=== EXERCISE INSTRUCTIONS ===
Copy the lines from the one containing "The width and height of the screenshot is (1674, 2166)." through the one containing "HEALTHCARE (608, 659)", inclusive, without changing anything.

=== GIVEN RECORDS ===
>> start
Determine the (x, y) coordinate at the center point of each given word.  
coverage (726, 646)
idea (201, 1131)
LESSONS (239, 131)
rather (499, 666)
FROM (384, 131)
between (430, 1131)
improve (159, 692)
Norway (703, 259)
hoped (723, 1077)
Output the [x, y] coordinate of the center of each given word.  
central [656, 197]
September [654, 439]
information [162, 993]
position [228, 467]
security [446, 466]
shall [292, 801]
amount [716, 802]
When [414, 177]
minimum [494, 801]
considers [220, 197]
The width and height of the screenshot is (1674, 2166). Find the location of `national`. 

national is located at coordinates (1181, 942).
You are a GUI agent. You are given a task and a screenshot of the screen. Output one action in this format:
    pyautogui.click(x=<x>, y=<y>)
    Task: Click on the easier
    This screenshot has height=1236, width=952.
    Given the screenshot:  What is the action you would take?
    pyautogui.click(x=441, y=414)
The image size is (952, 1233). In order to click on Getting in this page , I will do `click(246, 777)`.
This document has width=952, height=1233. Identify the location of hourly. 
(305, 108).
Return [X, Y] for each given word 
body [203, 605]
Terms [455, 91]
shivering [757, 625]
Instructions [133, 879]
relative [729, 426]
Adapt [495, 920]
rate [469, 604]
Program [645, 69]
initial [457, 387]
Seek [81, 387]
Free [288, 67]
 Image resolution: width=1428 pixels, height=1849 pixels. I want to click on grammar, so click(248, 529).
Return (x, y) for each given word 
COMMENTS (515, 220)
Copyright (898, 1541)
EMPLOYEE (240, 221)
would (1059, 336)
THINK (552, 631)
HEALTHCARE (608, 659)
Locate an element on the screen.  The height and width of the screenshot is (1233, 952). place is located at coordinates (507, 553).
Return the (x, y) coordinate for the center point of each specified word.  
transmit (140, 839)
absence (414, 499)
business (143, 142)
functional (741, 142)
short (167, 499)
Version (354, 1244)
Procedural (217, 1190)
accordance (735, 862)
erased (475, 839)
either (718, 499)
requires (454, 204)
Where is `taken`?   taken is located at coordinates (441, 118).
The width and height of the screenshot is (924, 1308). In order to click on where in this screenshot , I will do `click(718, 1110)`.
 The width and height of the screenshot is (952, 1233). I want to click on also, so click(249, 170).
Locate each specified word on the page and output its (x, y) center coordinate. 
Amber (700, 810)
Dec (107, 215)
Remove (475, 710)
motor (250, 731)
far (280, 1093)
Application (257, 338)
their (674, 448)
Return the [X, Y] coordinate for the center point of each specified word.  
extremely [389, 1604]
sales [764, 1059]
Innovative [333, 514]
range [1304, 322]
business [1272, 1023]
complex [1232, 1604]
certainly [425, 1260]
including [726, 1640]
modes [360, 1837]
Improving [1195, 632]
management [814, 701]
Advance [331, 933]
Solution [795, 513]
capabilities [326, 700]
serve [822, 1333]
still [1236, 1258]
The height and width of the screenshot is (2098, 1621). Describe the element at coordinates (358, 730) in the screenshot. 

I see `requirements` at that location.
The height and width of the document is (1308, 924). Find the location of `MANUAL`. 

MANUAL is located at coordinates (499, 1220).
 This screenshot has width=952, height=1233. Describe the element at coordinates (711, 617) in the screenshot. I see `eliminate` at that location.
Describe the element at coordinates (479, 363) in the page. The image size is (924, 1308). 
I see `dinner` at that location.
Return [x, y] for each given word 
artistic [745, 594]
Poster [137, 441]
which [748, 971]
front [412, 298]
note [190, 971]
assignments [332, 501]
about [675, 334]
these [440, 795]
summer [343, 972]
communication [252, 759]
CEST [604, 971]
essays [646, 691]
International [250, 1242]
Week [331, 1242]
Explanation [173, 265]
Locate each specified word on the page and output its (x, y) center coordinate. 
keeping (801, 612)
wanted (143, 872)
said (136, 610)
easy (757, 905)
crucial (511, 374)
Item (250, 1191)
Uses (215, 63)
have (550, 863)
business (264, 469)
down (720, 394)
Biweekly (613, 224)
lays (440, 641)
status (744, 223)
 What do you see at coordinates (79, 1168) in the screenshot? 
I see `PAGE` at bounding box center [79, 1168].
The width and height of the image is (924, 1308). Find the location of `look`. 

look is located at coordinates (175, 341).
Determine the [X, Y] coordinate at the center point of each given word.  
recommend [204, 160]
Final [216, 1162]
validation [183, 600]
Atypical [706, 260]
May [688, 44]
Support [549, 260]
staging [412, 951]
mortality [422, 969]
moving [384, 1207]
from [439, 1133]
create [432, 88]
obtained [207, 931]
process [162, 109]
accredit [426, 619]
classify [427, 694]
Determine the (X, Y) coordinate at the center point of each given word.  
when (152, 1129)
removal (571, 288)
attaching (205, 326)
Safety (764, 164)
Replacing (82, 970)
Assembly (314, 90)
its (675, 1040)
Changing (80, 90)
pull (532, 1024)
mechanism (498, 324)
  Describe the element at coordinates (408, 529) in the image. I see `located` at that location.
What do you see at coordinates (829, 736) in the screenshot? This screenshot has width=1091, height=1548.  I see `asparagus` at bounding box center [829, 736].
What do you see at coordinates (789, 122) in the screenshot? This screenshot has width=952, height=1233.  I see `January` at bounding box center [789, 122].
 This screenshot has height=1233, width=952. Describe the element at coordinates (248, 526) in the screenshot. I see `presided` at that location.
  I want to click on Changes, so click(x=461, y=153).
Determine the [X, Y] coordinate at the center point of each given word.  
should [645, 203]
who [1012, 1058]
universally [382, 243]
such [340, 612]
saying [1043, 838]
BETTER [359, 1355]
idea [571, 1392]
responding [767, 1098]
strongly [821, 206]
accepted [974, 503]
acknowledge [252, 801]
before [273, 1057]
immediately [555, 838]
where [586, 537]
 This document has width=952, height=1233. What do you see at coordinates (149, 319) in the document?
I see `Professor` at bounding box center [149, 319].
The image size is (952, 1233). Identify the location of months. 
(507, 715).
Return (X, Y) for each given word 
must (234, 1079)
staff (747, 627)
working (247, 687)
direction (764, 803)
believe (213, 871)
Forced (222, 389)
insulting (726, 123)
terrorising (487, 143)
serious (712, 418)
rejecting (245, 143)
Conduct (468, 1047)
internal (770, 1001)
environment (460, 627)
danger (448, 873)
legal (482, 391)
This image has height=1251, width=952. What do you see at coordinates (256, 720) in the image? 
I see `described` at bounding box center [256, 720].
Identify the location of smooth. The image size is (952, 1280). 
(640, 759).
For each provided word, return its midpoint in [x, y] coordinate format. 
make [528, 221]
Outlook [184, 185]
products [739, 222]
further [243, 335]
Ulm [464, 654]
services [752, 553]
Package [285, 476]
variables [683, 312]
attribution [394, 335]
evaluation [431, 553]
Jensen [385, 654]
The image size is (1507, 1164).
>> end
=== CORRECT OUTPUT ===
The width and height of the screenshot is (1674, 2166). Find the location of `national`. 

national is located at coordinates (1181, 942).
You are a GUI agent. You are given a task and a screenshot of the screen. Output one action in this format:
    pyautogui.click(x=<x>, y=<y>)
    Task: Click on the easier
    This screenshot has height=1236, width=952.
    Given the screenshot:  What is the action you would take?
    pyautogui.click(x=441, y=414)
The image size is (952, 1233). In order to click on Getting in this page , I will do `click(246, 777)`.
This document has width=952, height=1233. Identify the location of hourly. 
(305, 108).
Return [X, Y] for each given word 
body [203, 605]
Terms [455, 91]
shivering [757, 625]
Instructions [133, 879]
relative [729, 426]
Adapt [495, 920]
rate [469, 604]
Program [645, 69]
initial [457, 387]
Seek [81, 387]
Free [288, 67]
 Image resolution: width=1428 pixels, height=1849 pixels. I want to click on grammar, so click(248, 529).
Return (x, y) for each given word 
COMMENTS (515, 220)
Copyright (898, 1541)
EMPLOYEE (240, 221)
would (1059, 336)
THINK (552, 631)
HEALTHCARE (608, 659)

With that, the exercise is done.